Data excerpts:

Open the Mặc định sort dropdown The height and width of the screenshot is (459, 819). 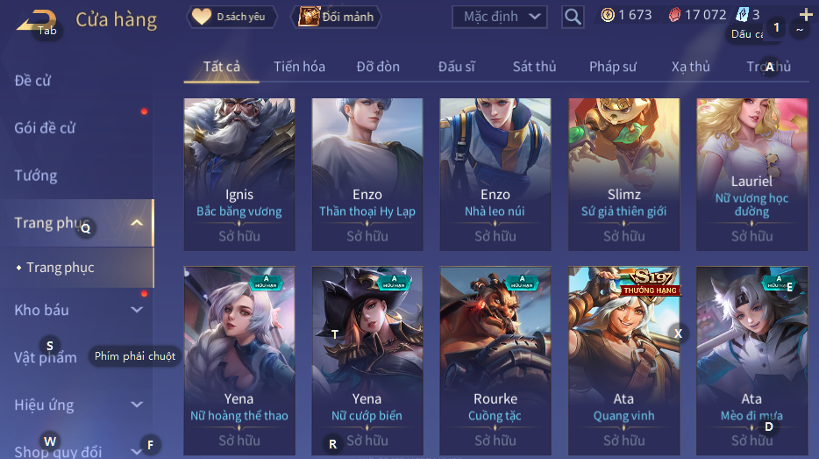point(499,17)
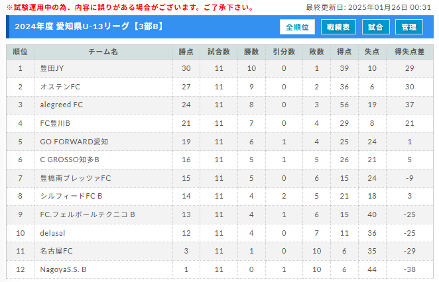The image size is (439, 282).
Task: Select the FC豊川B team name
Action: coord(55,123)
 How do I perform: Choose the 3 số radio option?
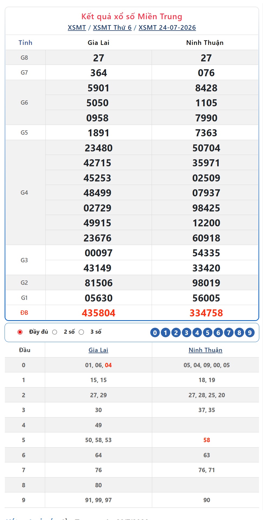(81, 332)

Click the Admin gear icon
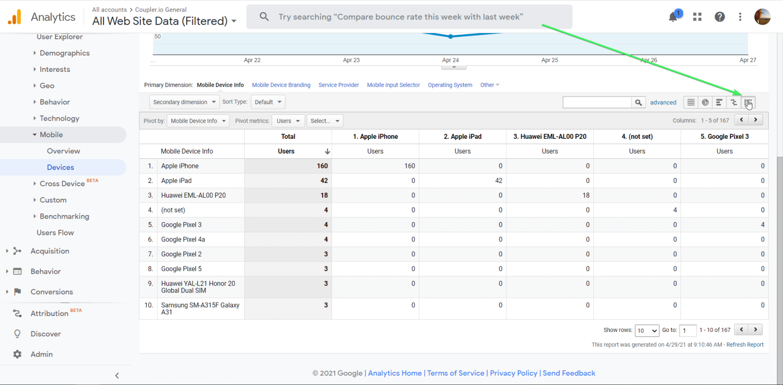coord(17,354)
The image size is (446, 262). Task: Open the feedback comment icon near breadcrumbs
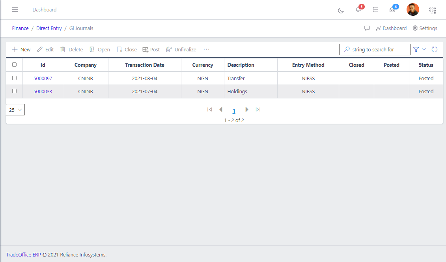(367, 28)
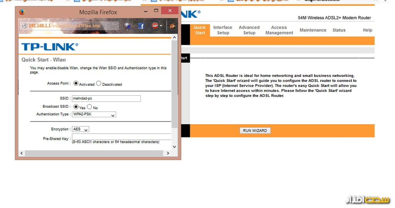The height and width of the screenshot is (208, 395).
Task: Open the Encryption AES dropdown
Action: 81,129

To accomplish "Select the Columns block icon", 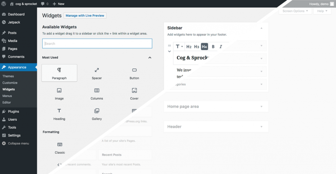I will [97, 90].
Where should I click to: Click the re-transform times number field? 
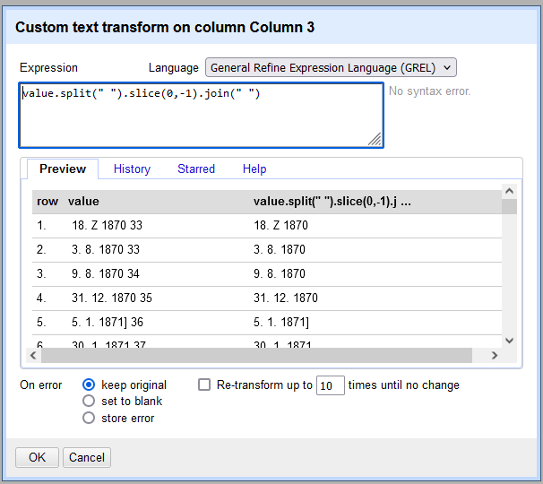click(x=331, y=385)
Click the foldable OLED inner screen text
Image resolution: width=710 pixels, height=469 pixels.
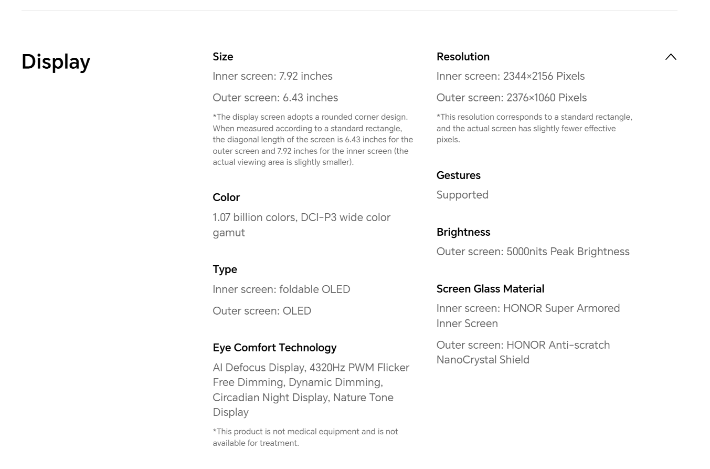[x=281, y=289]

● Task statement:
Return exactly the lines from the one containing "Where should I" through the end of the records, leaving out every picture.

● Answer area:
Where should I click to: Click the re-transform times number field? 
click(x=331, y=385)
Click the foldable OLED inner screen text
Image resolution: width=710 pixels, height=469 pixels.
[x=281, y=289]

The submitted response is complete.